Off the top of his head, Shehan Karunatilaka can think of at least three plot lines for a potential novel from the massive people’s protests that the economic crisis in Sri Lanka triggered earlier this year against its political leadership: “There can be one in a petrol queue. There are so many characters in there, definitely a potential drama; Aragalaya (Sinhalese word for struggle) went on for three months. You can do an aragalaya love story. And because it’s so well-documented, your research is already there, you can do a story about a family. Suddenly, they are the finance minister, the prime minister and the president, and within three months, they are neither,” he tells The Indian Express in a Zoom interview.
The 47-year-old Sri Lankan, the winner of this year’s Booker Prize for his second novel, The Seven Moons of Maali Almeida (Penguin), however, is unlikely to be the one writing those stories.
“I don’t like writing about contemporary stuff. That’s why I don’t do journalism very well. I feel very uncomfortable because, what do I know? I like having the space of time, so your imagination can be more free,” says the Colombo-based Karunatilaka, the second Sri Lanka-born writer, after Michael Ondaatje, to win the prestigious £50,000 annual award.
The Seven Moons of Maali Almeida was first published in the subcontinent as Chats with the Dead in 2020, two years before its international release. A portion of the novel appeared as a short story in The Indian Express Sunday magazine fiction-special issue in December 2019.

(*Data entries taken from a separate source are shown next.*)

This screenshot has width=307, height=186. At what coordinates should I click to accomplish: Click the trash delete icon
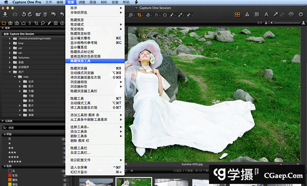(x=45, y=15)
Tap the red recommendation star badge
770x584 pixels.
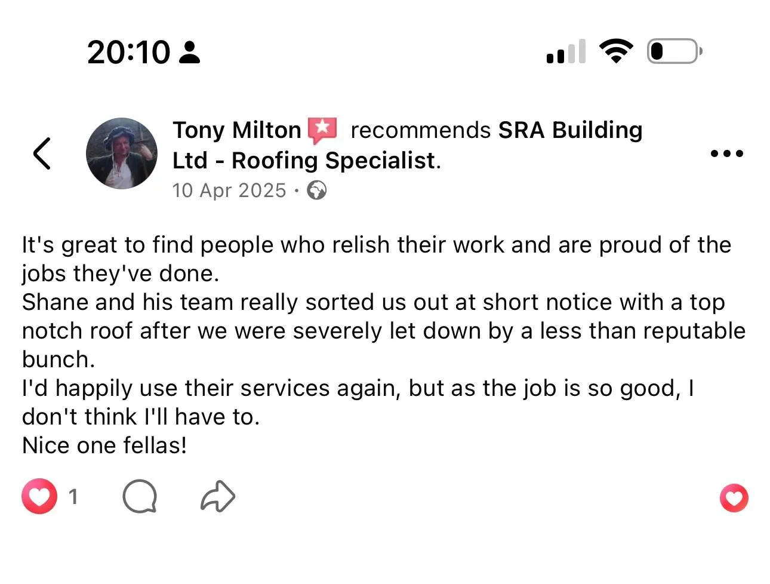pos(322,130)
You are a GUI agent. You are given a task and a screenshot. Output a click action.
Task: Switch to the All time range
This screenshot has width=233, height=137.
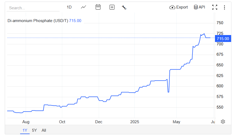(x=44, y=130)

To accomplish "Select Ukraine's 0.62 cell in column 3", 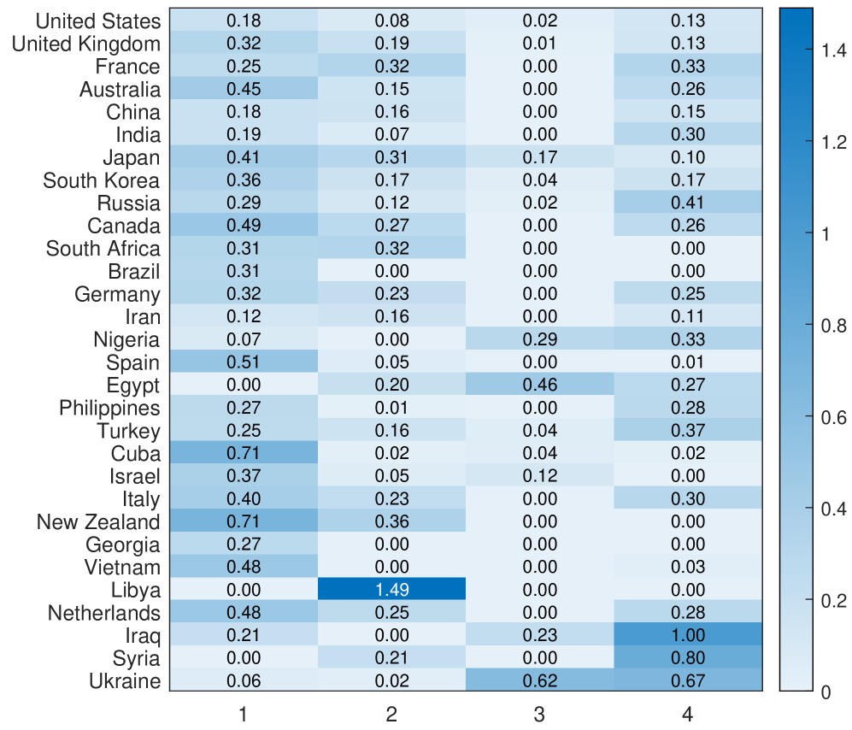I will coord(539,680).
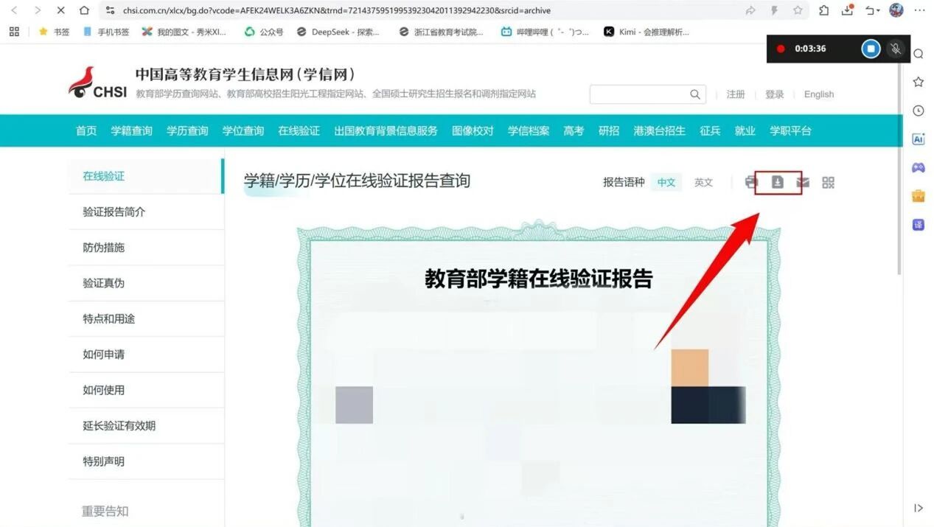Select 中文 report language
The image size is (934, 527).
click(x=666, y=182)
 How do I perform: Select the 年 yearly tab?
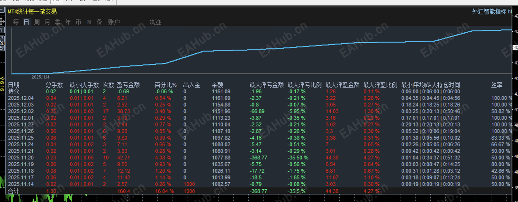[68, 22]
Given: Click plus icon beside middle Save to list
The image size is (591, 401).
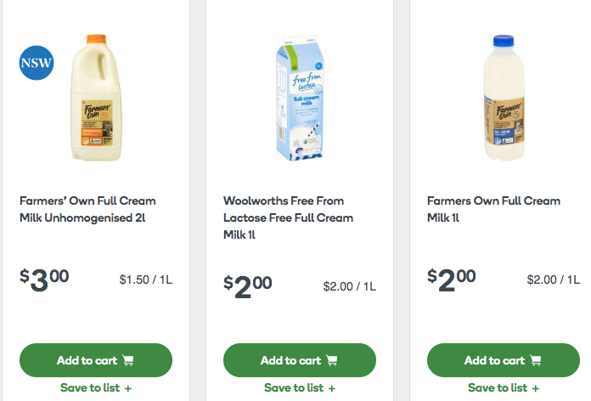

The ethnic violence between the country’s Sinhalese and Tamil population that sparked off in 1983 looms large over Sri Lanka’s literary landscape, in the works of Romesh Gunesekera, Shyam Selvadurai, Carl Muller and others.
When Karunatilaka began work on The Seven Moons of Maali Almeida in 2010-11, it was in the aftermath of the nearly three-decade-long civil war or what the writer calls, “the war we thought would never end”.
“My initial idea or conceit was for it to be a ghost story. If the silenced voices of Sri Lanka’s many conflicts were allowed to speak and speak freely, what would they sound like? Would they argue? What stories would they have to tell? What was freshest in mind was 2009. We knew there were huge civilian casualties, the numbers kept getting pushed around. There was no truth or reconciliation, at least not enough. They were arguing about whose fault it was rather than looking at why so many people died. And so, I thought a ghost story would be a neat way of getting these victims to speak. But I wasn’t comfortable, because it was contemporary history. In South Asia, you always worry about offending the wrong people,” he says.
Karunatilaka set his absurdist noir in 1989 instead, at the peak of the conflict, removed from the immediacy of 2009. Maali Almeida, murdered war photographer, punter and still-in-the-closet gay man wakes up dead and has to figure out who his killer could be.
He is also running against a deadline — the cruel irony of even the afterlife — within which to deliver a cache of unseen photographs for the world to discover what really is going on in Sri Lanka. “As a teenager, I wasn’t aware of much of the politics but I remember how uniquely messed up it was for Sri Lanka. We had the LTTE, the JanathaVimukthi Peramuna (JVP, the Marxist-Leninist Communist Party in Sri Lanka), the Indian Peacekeeping Force on the ground. This book is a whodunit, with a bit of politics mixed in it. But within that framework of a typical murder mystery, I got to explore this period I wasn’t that aware of at 14-15 (years of age). It’s only later that I read about it and found out that it was more absurd than I ever thought it was,” he says.
The freedom-of-speech debate has only intensified since the attack on writer Salman Rushdie in New York in August this year. As a writer, though, Karunatilaka admits, he has always preferred to err on the side of caution. His new collection of short stories, Birth Lottery and Other Surprises (Hachette India), has just been published.
“Those were a lot of stories collected over 20 years of writing. During the pandemic, I picked the best and I did exclude a few stories, because I thought, maybe this might offend certain political or religious interests. Look, I’m not a hero. I’m not an activist. I know we speak of freedom of speech. But, in some countries, it is not something you take for granted. We have had periods in our history where it’s been very dangerous to speak out. I’ve got young kids, I’d like to live a long and healthy life. And it’s only a short story,” he says.